There is, of course, the possibility that one or both of these forecasts is wrong. Actually, in terms of degree, that’s a certainty. The Central Bank has never got the percentages exactly right.

But look, they’re never going to say “we were too optimistic/pessimistic” or “we made a bags of our figures”. What they are telling us is that the economy has gone into reverse gear yet again, and that at least for one more year, there is little good to look forward to in terms of economic growth. There’s nothing too surprising there, maybe, but that doesn’t make it less devastating. And I’ll tell you why.

First, it means that even more people are going to be encouraged to pack up everything they have — not just their belongings, but their skills, their education, and their experience — and go. And we really need them here. There will come a point — and it has happened before in Ireland — where emigration creates a kid of tipping point. So many people leave that it fatally undermines the prospects of recovery for a decade.

And secondly, we have pretty well squeezed the last drop of juice out of public spending. Public spending can’t recover until the economy does, and it can’t grow until about two years after the economy starts to grow. And whether we’re prepared to admit it or not, the squeeze on public spending is starting to put an awful lot of things at risk.

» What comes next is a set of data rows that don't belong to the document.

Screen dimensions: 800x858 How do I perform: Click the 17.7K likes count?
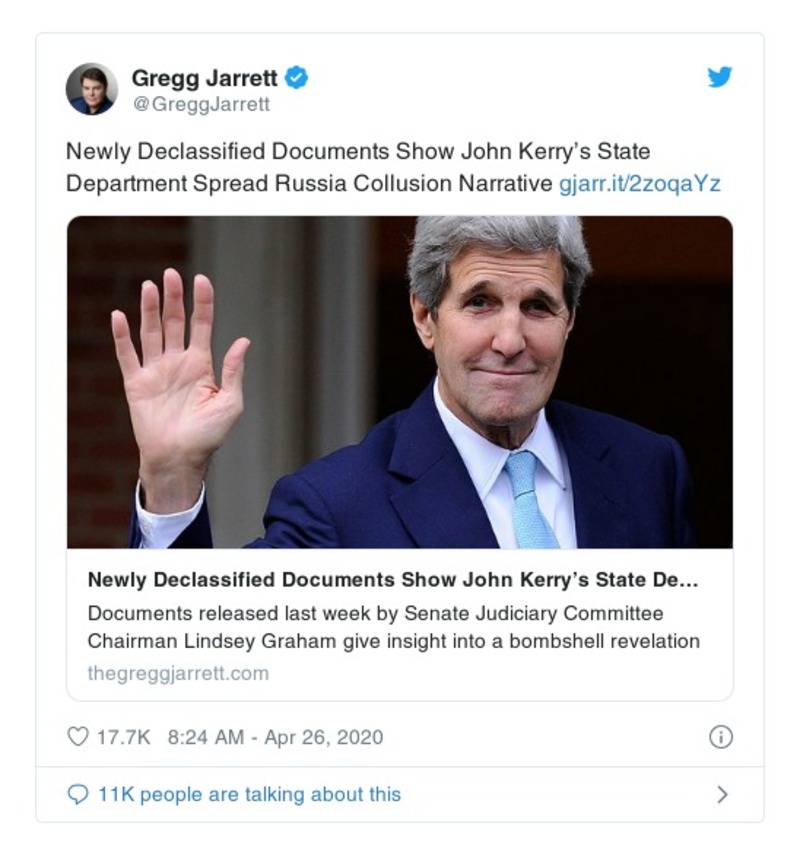123,737
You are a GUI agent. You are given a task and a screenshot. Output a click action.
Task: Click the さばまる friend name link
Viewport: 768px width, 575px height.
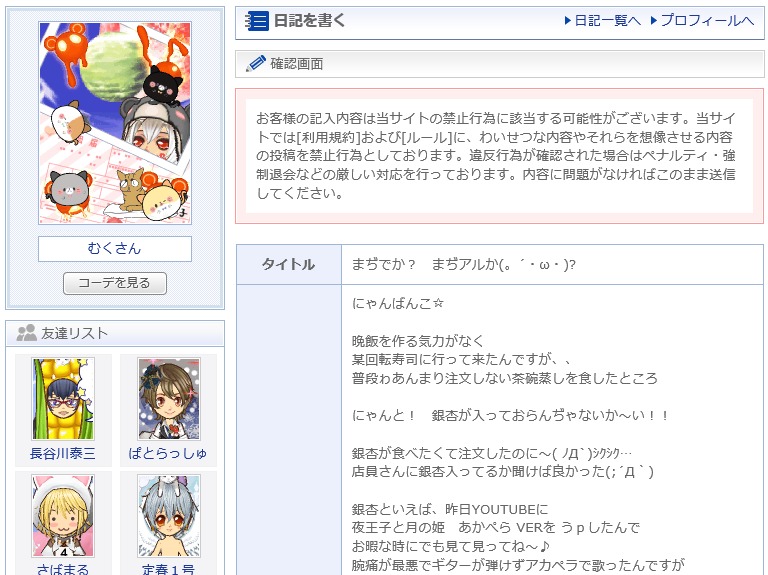pos(63,570)
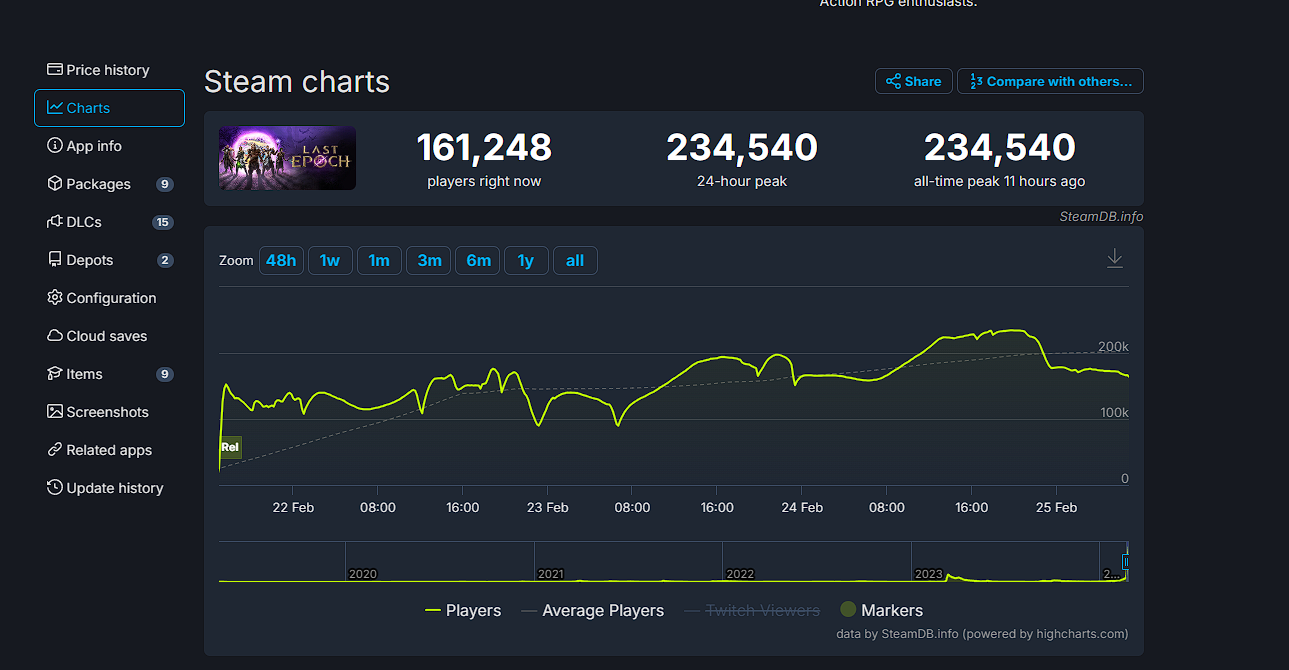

Public safety, public health, public education, public wellbeing — these things, which go to make up the quality of public life — can survive some tightening of public spending. But it’s going on for three years now. Another two or three years will lead to a perhaps irretrievable breakdown in the social fabric of our country.

So I’m waiting and watching for the next set of forecasts of economic growth in Ireland. I don’t care, in some ways, if the economy grows by less than a per cent or by more than three or four. We’re going in the wrong direction now, and I seriously hope that the Government we elected a short while ago is focused on this as its first priority.

Of course, if they are, they might have to figure out how you grow an economy while imposing austerity. The last time that happened, it was called the miracle of the loaves and fishes. We may need another miracle of that sort soon.